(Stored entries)
# # # # # # #

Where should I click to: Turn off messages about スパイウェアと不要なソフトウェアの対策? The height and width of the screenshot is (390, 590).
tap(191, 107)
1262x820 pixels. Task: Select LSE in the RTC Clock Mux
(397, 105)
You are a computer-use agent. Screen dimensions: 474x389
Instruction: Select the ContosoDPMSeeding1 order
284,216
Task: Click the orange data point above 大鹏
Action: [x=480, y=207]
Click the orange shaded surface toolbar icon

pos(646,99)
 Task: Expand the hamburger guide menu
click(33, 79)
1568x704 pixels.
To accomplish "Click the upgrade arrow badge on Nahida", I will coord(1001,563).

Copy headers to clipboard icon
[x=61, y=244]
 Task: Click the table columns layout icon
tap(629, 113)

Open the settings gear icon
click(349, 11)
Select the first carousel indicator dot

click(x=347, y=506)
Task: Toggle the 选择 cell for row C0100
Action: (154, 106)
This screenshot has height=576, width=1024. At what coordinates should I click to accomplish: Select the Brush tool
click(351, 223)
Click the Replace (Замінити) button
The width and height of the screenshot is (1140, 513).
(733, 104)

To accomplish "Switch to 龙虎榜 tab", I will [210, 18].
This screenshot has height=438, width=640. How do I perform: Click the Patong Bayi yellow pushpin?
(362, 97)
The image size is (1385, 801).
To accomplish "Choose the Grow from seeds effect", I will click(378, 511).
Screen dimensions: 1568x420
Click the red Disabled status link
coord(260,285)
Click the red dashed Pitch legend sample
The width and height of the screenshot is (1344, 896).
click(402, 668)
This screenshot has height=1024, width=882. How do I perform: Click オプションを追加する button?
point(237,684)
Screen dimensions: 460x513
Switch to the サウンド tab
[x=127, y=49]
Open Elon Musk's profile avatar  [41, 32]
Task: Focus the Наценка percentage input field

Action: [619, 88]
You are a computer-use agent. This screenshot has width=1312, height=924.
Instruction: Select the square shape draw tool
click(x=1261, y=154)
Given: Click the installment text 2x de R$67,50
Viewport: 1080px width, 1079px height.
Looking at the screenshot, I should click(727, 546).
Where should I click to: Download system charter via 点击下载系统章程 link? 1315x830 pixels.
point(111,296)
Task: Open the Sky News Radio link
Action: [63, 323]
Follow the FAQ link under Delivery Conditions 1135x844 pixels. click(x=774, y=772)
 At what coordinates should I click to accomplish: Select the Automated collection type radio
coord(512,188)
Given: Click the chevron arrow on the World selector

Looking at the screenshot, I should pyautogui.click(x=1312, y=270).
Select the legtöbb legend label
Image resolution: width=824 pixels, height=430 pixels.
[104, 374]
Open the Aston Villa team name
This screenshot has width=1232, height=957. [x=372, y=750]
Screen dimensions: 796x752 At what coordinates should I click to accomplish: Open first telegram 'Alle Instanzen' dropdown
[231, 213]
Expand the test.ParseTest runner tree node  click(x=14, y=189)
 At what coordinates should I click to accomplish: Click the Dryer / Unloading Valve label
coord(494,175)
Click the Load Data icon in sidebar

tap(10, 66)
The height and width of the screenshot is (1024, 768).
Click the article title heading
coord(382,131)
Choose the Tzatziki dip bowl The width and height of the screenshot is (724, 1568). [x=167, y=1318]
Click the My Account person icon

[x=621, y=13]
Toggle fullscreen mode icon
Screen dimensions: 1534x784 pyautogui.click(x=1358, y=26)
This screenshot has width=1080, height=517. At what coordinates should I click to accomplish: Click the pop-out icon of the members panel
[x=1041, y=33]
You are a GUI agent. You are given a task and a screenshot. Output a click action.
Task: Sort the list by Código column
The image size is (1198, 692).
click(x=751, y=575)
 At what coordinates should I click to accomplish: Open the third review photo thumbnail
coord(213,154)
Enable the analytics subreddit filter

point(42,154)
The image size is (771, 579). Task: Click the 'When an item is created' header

# # # # # # #

Goal of the exercise
If a line of the data contains the word "agent", it counts toward the total; state that total alone.

Solution to the exercise
3